(Stored data)

::::::::

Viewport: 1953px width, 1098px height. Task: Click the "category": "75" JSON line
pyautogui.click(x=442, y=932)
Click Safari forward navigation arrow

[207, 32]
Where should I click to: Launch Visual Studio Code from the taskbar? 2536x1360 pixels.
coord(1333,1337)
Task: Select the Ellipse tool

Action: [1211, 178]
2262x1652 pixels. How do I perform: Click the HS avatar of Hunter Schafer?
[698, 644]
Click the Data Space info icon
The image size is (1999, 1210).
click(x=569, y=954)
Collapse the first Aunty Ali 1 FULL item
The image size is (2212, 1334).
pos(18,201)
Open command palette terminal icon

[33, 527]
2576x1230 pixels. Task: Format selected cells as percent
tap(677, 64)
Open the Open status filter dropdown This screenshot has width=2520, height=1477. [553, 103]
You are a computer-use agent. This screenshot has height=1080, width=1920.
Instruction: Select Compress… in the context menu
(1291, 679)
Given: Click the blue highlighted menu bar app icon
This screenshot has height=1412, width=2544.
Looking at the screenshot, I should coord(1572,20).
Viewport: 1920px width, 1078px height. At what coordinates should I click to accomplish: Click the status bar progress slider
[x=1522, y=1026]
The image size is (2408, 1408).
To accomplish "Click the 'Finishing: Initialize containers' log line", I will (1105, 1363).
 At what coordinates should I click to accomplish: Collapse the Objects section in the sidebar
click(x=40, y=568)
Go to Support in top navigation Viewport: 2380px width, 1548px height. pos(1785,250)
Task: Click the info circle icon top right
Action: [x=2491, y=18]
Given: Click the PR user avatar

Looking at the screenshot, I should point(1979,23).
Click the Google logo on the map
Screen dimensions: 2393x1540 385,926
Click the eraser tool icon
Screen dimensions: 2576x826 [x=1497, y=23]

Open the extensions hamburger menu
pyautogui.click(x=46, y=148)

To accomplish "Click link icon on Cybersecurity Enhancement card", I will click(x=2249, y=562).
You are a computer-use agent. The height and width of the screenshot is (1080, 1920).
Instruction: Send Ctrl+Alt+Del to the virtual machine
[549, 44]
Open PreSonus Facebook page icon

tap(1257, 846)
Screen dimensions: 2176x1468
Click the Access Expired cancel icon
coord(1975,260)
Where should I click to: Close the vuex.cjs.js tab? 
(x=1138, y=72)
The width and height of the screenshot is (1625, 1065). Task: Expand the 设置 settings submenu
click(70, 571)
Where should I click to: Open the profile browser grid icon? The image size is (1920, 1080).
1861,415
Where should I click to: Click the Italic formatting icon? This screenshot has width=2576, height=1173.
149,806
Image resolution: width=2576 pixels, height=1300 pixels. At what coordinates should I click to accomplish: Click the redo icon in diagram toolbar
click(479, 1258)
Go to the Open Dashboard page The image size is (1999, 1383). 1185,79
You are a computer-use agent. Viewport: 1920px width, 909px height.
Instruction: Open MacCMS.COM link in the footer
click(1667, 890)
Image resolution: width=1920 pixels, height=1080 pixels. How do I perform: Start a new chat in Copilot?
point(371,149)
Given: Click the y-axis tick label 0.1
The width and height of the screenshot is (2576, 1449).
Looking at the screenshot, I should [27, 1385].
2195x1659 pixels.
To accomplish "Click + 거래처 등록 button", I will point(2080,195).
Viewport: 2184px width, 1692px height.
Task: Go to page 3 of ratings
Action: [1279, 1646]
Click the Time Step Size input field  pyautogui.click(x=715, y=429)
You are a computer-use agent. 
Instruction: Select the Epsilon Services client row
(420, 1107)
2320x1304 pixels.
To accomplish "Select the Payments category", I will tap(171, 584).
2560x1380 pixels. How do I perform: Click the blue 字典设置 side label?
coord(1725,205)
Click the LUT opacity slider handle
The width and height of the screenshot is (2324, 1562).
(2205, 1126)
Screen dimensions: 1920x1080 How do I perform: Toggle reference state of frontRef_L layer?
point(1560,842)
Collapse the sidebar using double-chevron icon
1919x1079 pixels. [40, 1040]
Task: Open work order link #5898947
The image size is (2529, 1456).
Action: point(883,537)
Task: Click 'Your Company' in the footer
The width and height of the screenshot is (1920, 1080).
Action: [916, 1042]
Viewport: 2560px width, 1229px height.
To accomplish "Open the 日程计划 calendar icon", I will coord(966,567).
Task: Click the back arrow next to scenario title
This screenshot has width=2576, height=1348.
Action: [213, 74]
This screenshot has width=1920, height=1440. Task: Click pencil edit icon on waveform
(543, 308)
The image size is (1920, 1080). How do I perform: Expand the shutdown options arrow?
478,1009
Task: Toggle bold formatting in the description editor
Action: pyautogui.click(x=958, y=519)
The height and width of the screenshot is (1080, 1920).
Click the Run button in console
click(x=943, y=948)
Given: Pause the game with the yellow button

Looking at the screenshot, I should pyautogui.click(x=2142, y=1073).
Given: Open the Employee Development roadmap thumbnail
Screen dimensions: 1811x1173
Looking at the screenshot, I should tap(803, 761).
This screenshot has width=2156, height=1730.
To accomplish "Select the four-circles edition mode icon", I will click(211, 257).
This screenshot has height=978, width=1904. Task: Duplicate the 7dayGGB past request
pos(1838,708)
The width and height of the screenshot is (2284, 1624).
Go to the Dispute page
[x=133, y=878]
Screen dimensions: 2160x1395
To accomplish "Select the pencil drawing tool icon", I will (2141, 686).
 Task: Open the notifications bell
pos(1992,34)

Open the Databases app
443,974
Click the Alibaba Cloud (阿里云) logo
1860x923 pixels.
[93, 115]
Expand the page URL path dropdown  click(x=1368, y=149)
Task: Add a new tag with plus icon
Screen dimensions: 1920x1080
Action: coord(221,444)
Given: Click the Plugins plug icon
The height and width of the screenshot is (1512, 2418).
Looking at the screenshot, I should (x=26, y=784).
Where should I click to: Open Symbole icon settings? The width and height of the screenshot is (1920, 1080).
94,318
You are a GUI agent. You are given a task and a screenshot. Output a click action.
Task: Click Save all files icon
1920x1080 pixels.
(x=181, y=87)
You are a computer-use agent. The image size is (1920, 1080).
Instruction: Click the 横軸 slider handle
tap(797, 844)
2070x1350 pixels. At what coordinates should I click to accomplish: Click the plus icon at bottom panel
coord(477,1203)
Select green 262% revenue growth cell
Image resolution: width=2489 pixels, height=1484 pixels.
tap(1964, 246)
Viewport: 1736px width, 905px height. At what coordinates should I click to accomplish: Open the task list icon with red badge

::::::::

> **EXERCISE PROMPT**:
Copy out each line of the records that holds the string "agent".

> **PROBLEM SOLUTION**:
You are a computer-use agent. This screenshot has height=1080, width=1920.
You are a computer-use agent. The height and width of the screenshot is (1080, 1920).
You are a computer-use agent. Viewport: 1920px width, 909px height.
You are a computer-use agent. 
You are a GUI agent. You are given a task and a screenshot. Output a click action.
You are a computer-use agent. The image size is (1920, 1080).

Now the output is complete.